(Stored data)
****************************************
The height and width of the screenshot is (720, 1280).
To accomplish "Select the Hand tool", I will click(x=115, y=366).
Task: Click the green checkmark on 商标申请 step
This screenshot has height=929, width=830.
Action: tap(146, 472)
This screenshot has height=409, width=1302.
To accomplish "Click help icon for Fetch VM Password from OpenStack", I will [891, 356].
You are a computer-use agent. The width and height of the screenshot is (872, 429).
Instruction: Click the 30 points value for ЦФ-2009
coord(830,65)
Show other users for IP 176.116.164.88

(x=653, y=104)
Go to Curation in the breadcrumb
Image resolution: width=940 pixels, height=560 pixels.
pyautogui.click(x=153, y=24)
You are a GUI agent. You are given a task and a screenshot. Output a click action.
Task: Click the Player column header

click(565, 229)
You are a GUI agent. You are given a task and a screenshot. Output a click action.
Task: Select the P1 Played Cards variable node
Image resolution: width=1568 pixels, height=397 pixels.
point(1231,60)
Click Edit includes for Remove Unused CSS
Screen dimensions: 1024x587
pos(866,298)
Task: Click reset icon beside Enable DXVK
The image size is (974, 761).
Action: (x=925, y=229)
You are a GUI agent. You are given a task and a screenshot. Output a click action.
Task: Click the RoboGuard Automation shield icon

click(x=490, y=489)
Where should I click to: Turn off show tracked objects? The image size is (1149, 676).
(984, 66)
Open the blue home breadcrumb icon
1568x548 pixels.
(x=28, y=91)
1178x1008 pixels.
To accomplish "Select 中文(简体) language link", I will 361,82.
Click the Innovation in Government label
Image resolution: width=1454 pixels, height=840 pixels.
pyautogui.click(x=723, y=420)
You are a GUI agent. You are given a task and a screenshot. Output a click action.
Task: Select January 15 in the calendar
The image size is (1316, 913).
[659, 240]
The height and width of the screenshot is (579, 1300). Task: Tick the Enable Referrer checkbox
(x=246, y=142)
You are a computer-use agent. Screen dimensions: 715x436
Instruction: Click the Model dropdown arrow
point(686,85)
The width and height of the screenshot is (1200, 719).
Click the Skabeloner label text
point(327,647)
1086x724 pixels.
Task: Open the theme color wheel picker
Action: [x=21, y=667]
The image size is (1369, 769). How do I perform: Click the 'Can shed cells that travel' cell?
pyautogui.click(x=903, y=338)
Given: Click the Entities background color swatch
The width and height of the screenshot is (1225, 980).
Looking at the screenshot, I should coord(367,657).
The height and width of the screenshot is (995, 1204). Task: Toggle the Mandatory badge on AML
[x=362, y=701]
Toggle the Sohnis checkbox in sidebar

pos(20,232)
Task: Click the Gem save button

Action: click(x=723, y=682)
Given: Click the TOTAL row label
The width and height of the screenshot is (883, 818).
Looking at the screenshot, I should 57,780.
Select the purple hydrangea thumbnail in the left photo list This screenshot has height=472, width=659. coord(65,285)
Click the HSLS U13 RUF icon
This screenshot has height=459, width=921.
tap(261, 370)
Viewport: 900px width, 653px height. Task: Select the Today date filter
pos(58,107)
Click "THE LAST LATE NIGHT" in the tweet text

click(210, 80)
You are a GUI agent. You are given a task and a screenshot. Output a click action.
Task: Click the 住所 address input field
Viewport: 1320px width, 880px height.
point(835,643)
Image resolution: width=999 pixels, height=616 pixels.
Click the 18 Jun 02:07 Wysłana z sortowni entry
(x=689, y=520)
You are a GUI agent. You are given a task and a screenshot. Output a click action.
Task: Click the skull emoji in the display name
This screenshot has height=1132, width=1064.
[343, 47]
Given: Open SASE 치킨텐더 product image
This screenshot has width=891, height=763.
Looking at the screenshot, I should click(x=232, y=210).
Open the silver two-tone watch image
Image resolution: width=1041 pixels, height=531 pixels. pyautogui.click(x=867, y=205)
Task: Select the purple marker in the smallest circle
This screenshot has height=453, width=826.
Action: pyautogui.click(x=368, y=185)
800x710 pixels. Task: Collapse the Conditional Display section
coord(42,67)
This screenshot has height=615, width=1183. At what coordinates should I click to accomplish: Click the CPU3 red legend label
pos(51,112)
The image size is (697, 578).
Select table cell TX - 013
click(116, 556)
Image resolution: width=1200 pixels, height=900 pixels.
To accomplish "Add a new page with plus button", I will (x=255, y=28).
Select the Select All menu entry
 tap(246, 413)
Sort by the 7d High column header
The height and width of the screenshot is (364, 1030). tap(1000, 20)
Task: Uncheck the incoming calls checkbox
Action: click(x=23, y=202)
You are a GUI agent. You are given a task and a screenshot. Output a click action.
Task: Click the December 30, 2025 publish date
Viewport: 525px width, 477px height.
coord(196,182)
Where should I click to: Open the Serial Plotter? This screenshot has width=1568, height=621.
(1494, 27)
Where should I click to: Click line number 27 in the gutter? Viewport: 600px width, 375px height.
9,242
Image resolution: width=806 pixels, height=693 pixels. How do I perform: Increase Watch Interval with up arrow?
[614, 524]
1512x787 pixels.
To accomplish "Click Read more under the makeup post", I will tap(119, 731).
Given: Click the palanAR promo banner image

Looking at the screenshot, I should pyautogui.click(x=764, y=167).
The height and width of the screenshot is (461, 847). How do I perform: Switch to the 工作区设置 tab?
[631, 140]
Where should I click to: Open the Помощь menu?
****************************************
Assigned task – Please transcribe exactly the lines above from the line that has "the tweet text" up to and including the line that has "Image resolution: width=1200"; no other line belongs in the answer.

Response box –
Click "THE LAST LATE NIGHT" in the tweet text

click(210, 80)
You are a GUI agent. You are given a task and a screenshot. Output a click action.
Task: Click the 住所 address input field
Viewport: 1320px width, 880px height.
point(835,643)
Image resolution: width=999 pixels, height=616 pixels.
Click the 18 Jun 02:07 Wysłana z sortowni entry
(x=689, y=520)
You are a GUI agent. You are given a task and a screenshot. Output a click action.
Task: Click the skull emoji in the display name
This screenshot has height=1132, width=1064.
[343, 47]
Given: Open SASE 치킨텐더 product image
This screenshot has width=891, height=763.
Looking at the screenshot, I should click(x=232, y=210).
Open the silver two-tone watch image
Image resolution: width=1041 pixels, height=531 pixels. pyautogui.click(x=867, y=205)
Task: Select the purple marker in the smallest circle
This screenshot has height=453, width=826.
Action: pyautogui.click(x=368, y=185)
800x710 pixels. Task: Collapse the Conditional Display section
coord(42,67)
This screenshot has height=615, width=1183. At what coordinates should I click to accomplish: Click the CPU3 red legend label
pos(51,112)
The image size is (697, 578).
Select table cell TX - 013
click(116, 556)
Image resolution: width=1200 pixels, height=900 pixels.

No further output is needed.